Finding the Truth in a Narrative of Lies
WHERE THE CONTRACEPTIVE IMPERATIVE TRUMPS ALL
One of the most remarkable features of the current crisis unleashed by the Obama administration’s “contraception mandate” is the degree to which its proponents, largely echoed by the mainstream media, have been able to present the issue as primarily one of “women’s access to essential healthcare services.” As nearly everybody knows, though many somehow find it convenient not to bring up, what the mandate requires is that nearly all employers must henceforth provide health insurance that fully covers all FDA-approved methods of birth prevention without fees, deductibles, or co-payments by the insured.
This basic requirement of the mandate is regularly passed over in public discussions, while emphasis is placed on the supposed “right” of all women to gratis birth-prevention services. Meanwhile, the claim that nobody should be forced by law to pay for methods and procedures believed on religious grounds to be immoral is accorded decidedly secondary status, if it is conceded to have any validity at all. After all, it was the prestigious National Academy of Science’s Institute of Medicine that determined that all FDA-approved methods of birth prevention should be included among the “preventive services” for women authorized by the Patient Protection and Affordable Care Act, popularly known as “Obamacare.”

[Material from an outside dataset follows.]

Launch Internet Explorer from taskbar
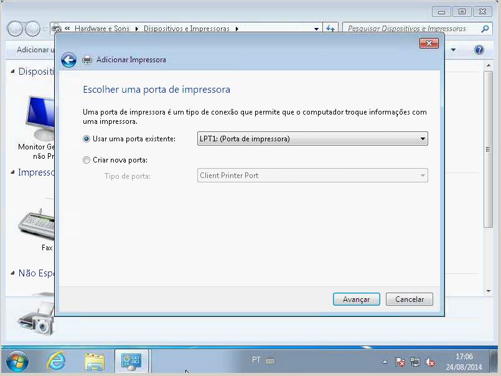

Proponents of the mandate wonder what the problem is. After all, churches and houses of worship are specifically exempted from the mandate. When Catholic bishops pointed out that the so-called religious exemption is so narrowly defined as to be virtually meaningless, President Obama offered an “accommodation” to religiously affiliated organizations to the effect that the required “preventive services” would be supplied directly by insurance companies and would therefore not have to be paid for by the organizations themselves. So, what’s the problem? Abortion is supposedly excluded since the Hyde Amendment forbidding federal dollars for that purpose remains in place.
Therefore, it is asserted, to allow significant conscientious objection to the mandate would mean allowing employers to block access not only to prevention services to which everyone is now considered entitled, but also to other services such as maternity care, mammograms, cancer screening, etc. Nobody has a right, it is thought, to deny these services to anyone.